BOSTON—Combined results from a pair of six-month, randomized trials indicate that aerobic exercise improves executive function to a significantly greater degree than do stretching and tone exercises in patients with mild cognitive impairment (MCI) or mild insulin resistance, Laura Baker, PhD, reported at the 2013 Alzheimer’s Association International Conference. The benefits were greatest in carriers of the APOE ε4 allele.

But the reason behind this improved function remains something of a mystery, said Dr. Baker, Associate Professor, Wake Forest School of Medicine in Winston-Salem, North Carolina. “In APOE ε4–negative participants, the mechanism is probably improved insulin sensitivity. But in the APOE ε4–positive patients, it seems to be some other mechanism that we don’t understand.”

Exercise modulates the risk of cognitive decline in several ways, according to Dr. Baker. “It has a diversified portfolio of targets,” she said. “Exercise exerts benefits on inflammation, improves the integrity of both macro- and microvessels, has a beneficial effect on physical and psychologic stress, and modulates inflammation, all of which have been shown to have potent effects on amyloid burden.”

These findings over the years have “set the stage nicely for clinical trials,” said Dr. Baker. “But what’s the right exposure? Who are the best responders? And what is the clinical significance of the changes? Do they translate into any improvement in quality of life?”

Two Physical Activity Trials
To answer some of these questions, Dr. Baker and her colleagues conducted two randomized, physical activity trials. The researchers recruited 67 participants: 33 subjects in a study of exercise in adults with MCI and 34 subjects with impaired insulin sensitivity who were in a similar study.

The two studies examined different aspects of the relationship between cognitive and metabolic health, Dr. Baker said. “Mild metabolic disease leads to vascular dysfunction and poor glucose tolerance, which puts a person at an increased risk of MCI and Alzheimer’s dementia.”

Both studies were six months long and randomized participants to 45-minute sessions of either a stretching and toning program or aerobic exercise, conducted four times a week. Both were held at local YMCAs and supervised by trained staff.

For the duration of the stretching program, the target heart rate was less than 35% of the maximum; the exercises also included balance and yoga. The aerobic program aimed for a heart rate of 70% to 80% of the maximum rate. It consisted of increasingly difficult workouts on a treadmill, stationary bike, or elliptical trainer. Adherence was very good, Dr. Baker said, with 93% of the subjects in each study completing the protocol.

Each trial had the same end points: tests of executive function (a composite of trail-making, word fluency, symbol-digit, and visual working memory) and short-term memory (story recall, list learning, and delayed matching).

The participants had a mean age of 68.5; altogether, 46 were randomized to the aerobic program and 21 to the stretching program. Subjects were out of shape, with a mean VO2 peak of 22 mL/kg per minute, which is considered below average for that age, said Dr. Baker. They were not an obese group overall, but they had a high body fat percentage of about 38%.
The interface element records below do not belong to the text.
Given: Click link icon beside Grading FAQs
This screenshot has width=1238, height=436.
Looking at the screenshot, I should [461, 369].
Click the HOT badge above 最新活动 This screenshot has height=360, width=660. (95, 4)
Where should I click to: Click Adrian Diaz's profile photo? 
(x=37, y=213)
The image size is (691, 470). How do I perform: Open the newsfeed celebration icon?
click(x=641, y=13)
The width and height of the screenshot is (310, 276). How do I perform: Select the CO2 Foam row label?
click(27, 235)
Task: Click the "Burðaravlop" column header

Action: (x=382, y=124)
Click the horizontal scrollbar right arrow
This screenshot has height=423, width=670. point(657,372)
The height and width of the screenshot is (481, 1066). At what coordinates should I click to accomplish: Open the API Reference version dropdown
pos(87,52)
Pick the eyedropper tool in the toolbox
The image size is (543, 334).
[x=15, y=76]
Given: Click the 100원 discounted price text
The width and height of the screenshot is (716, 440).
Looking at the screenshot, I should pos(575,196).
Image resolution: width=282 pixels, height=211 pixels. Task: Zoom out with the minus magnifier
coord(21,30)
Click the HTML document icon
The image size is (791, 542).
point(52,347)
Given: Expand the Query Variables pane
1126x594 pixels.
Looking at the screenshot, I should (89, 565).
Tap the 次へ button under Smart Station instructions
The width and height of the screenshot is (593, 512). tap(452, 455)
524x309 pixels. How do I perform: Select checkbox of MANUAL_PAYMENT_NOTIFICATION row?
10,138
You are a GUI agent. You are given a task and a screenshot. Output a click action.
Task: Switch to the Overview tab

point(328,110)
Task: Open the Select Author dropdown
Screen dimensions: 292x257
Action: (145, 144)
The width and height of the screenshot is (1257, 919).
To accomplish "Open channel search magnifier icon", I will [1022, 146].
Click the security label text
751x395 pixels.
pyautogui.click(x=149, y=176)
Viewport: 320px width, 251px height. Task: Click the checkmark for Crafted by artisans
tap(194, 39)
In the MCI study, the mean Mini-Mental State Examination score was 27. In the metabolic dysfunction study, the mean fasting glucose was 100 pg/dL, and the mean fasting insulin was 11.47 mU/mL.

Significant Gains After Aerobic Exercise
At the end of the studies, the aerobic exercise groups had made significant gains in their cardiorespiratory fitness, as measured by improvements in the VO2 peak, the treadmill incline, and the time that they could exercise. These measures were unchanged from baseline in the stretching group. The VO2 peak changes were not significantly associated with executive function.

The exercise groups in both studies also experienced significant gains on the composite measure of executive function, Dr. Baker said. They had an increase of about two points from baseline, compared with a decline of about three points from baseline in the stretching group. The gains were similar whether the subjects had MCI or insulin resistance.

All subjects in both studies also underwent oral glucose tolerance testing at baseline and again at their last visit to identify changes in insulin resistance. Measures of fasting glucose, fasting insulin, insulin resistance, and glucose disposal during metabolic clamp improved significantly in the exercise groups, with no difference by patient group or by APOE ε4 status.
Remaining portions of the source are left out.